2. i did zumba pump for an hour today. after i was done, i rode the bike for 25 minutes.
3. i tried to eliminate carbs (as much as i could) from my diet today.
4. i drank crystal light and vitamin water like it was going out of style.
5. i took progress photos. even if i’m going to get a verbal beatdown from my doctor tomorrow, i thought i might as well go ahead and see what’s really going on. the camera doesn’t lie. (gosh, i look better with clothes on. and gosh, why aren’t my arms getting smaller? gosh, i look the same?) and yes, that’s my laptop on the bathroom counter, because i also was…

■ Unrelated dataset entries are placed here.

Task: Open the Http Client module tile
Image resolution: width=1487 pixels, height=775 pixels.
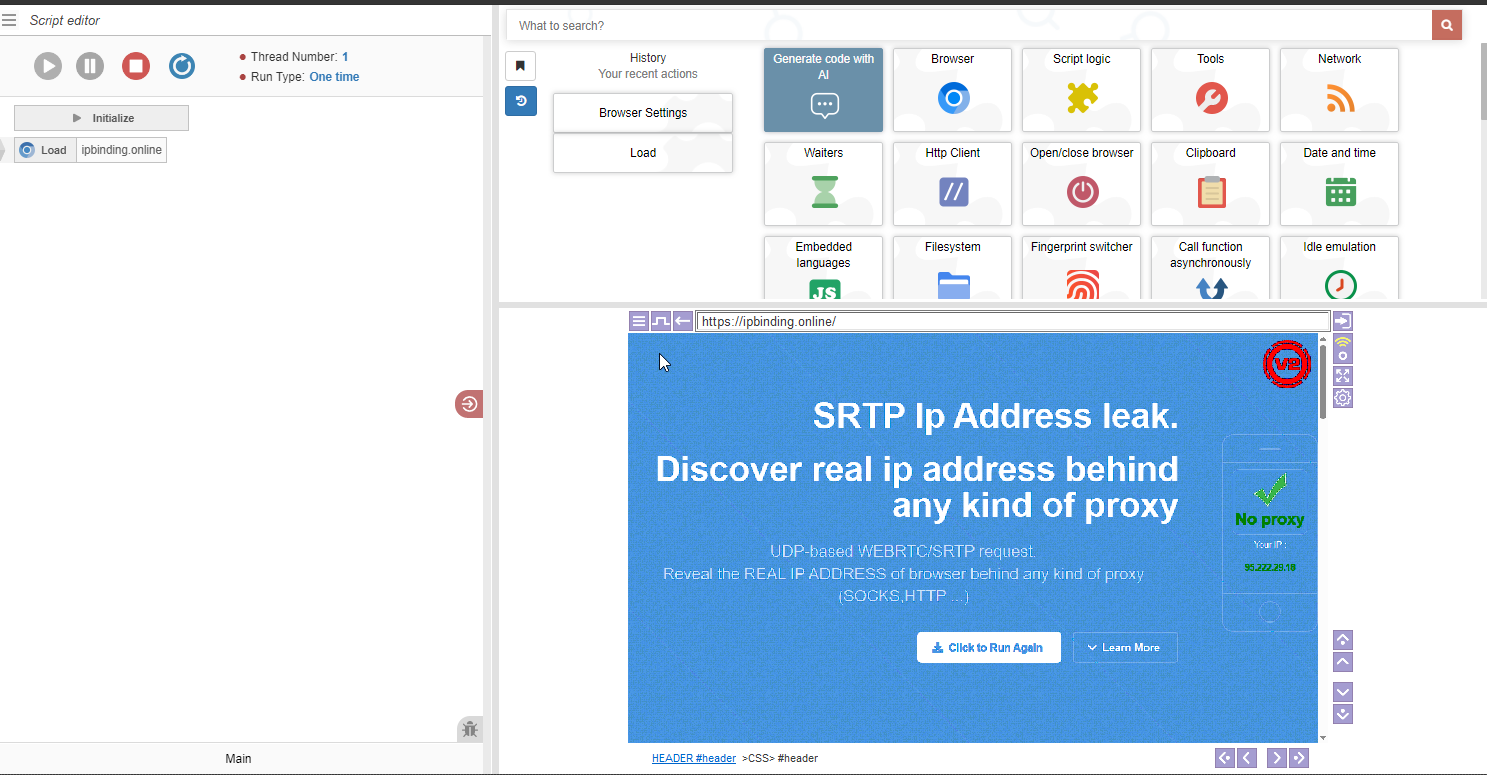Action: click(x=952, y=184)
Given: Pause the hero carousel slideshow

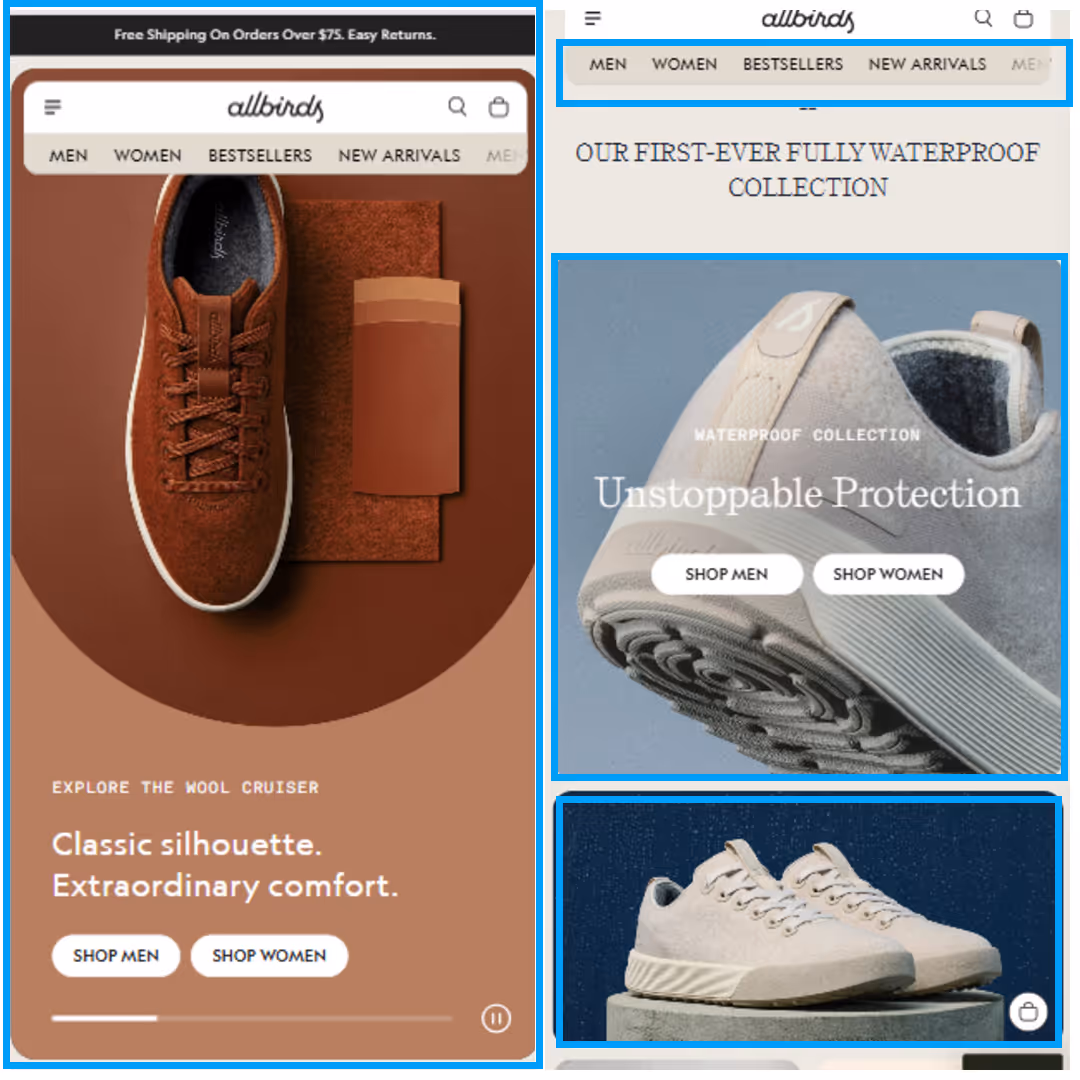Looking at the screenshot, I should click(496, 1018).
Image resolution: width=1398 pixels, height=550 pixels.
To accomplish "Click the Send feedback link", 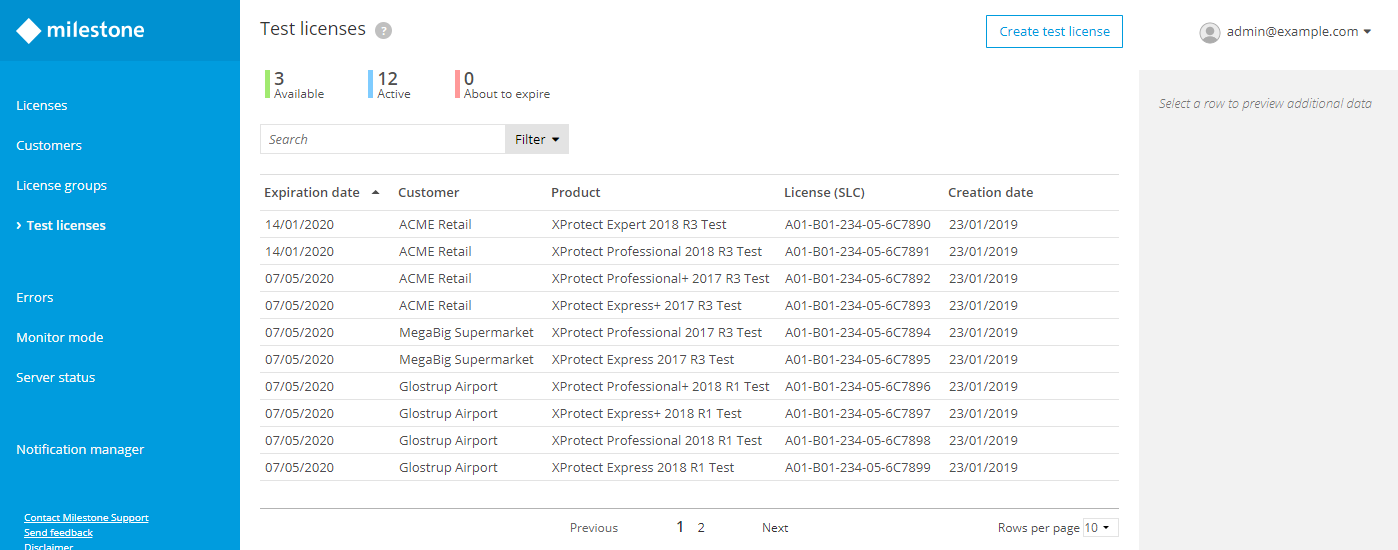I will 58,533.
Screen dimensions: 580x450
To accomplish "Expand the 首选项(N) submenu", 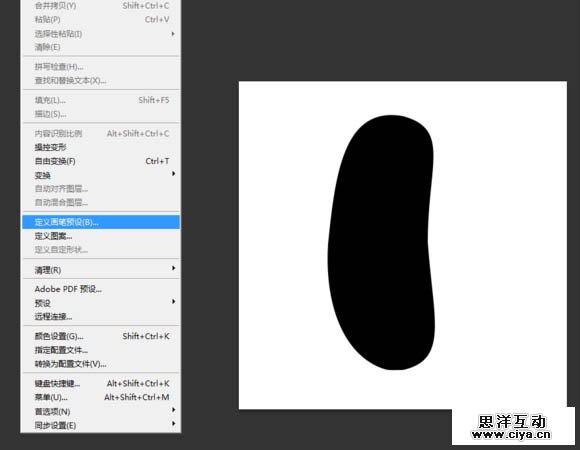I will 101,411.
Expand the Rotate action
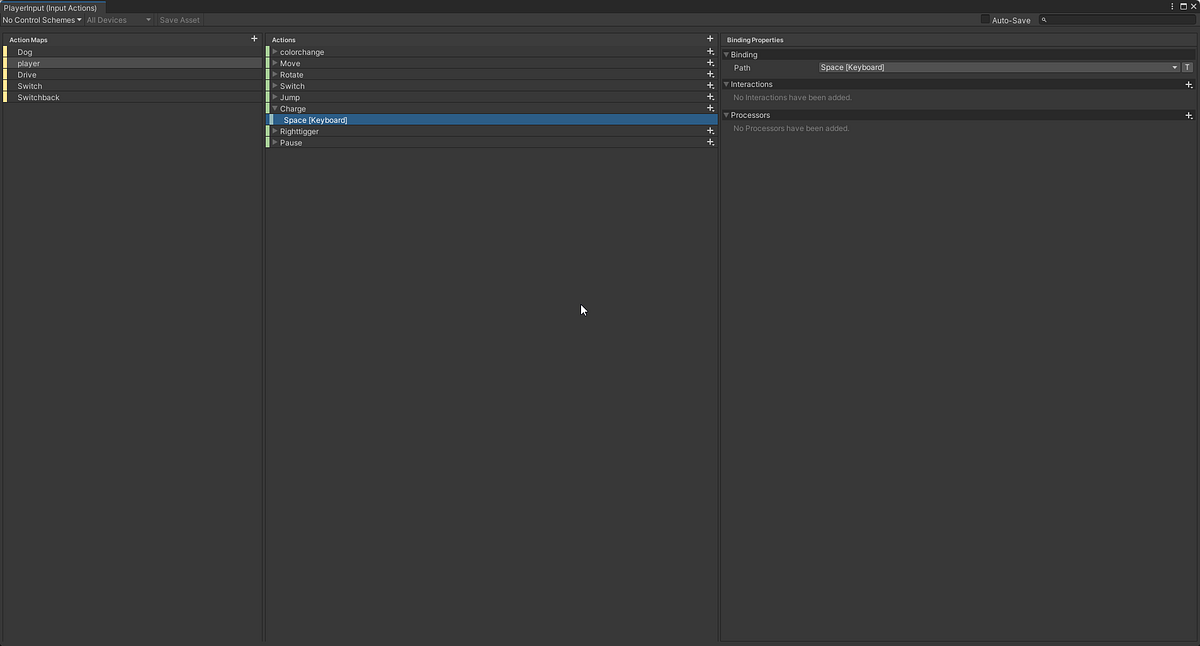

6. …updating my monthly(ish) measurements. down 28 inches, sucka! when he tells me i’m not losing enough (5 lbs in 6 weeks is good for a gal like me), i can hit him with the “i’ve lost nearly 30 inches, jerk.”
i predict that all of this was in vain and i will still get a scolding, so i have about 12 hours to prepare.
prepare for the best, prepare for the worst, prepare to hold my tongue, prepare to give him a piece of my mind.
who knows what will come out my mouth? i suppose a lot of it depends on what comes out of his.